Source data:
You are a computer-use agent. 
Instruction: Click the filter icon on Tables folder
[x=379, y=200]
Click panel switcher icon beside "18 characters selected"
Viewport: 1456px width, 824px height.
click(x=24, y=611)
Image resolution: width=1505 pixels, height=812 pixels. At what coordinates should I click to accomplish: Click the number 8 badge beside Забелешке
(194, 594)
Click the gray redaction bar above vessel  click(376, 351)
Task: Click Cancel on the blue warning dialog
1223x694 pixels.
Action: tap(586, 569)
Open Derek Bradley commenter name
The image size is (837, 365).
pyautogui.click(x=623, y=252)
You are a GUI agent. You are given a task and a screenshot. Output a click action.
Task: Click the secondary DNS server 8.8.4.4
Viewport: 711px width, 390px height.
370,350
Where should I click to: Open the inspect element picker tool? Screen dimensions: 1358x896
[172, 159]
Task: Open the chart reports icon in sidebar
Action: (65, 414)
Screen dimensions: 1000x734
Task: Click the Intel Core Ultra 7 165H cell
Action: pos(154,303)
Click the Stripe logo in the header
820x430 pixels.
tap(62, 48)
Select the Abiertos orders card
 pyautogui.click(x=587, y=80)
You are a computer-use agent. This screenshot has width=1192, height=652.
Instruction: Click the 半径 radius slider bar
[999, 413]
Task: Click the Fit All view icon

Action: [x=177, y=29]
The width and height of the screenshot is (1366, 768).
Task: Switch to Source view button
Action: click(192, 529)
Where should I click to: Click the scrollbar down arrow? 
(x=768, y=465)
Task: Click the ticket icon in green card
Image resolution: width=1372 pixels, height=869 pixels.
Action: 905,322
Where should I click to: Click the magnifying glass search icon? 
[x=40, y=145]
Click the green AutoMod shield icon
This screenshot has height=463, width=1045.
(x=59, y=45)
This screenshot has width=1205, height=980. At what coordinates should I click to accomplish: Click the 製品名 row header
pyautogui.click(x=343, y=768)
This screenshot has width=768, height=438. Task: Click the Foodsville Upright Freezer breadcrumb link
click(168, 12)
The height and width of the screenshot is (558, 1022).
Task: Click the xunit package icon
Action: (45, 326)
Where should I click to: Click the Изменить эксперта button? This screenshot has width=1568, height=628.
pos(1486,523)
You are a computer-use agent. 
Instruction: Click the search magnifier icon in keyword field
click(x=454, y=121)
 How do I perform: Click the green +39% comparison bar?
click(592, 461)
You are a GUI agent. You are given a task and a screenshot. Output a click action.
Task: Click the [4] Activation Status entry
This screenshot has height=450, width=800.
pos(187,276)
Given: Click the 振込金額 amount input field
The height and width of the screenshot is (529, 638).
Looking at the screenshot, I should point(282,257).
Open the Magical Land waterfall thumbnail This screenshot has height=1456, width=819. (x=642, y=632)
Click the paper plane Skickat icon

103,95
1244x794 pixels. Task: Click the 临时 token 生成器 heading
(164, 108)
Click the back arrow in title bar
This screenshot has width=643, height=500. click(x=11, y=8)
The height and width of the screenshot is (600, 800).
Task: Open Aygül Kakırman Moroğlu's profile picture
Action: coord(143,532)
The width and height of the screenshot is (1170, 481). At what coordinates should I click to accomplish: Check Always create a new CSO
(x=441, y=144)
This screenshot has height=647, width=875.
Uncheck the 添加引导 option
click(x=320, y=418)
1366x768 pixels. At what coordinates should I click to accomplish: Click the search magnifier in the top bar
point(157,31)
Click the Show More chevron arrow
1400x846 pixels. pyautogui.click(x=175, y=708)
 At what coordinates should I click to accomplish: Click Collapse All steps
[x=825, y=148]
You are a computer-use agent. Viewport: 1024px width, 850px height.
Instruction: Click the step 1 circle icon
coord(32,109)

**The task**
Go through the entries above and copy each line holding the string "computer".

**Response area**
You are a computer-use agent. 
You are a computer-use agent. This screenshot has width=1192, height=652.
You are a computer-use agent. 
You are a computer-use agent. Viewport: 1024px width, 850px height.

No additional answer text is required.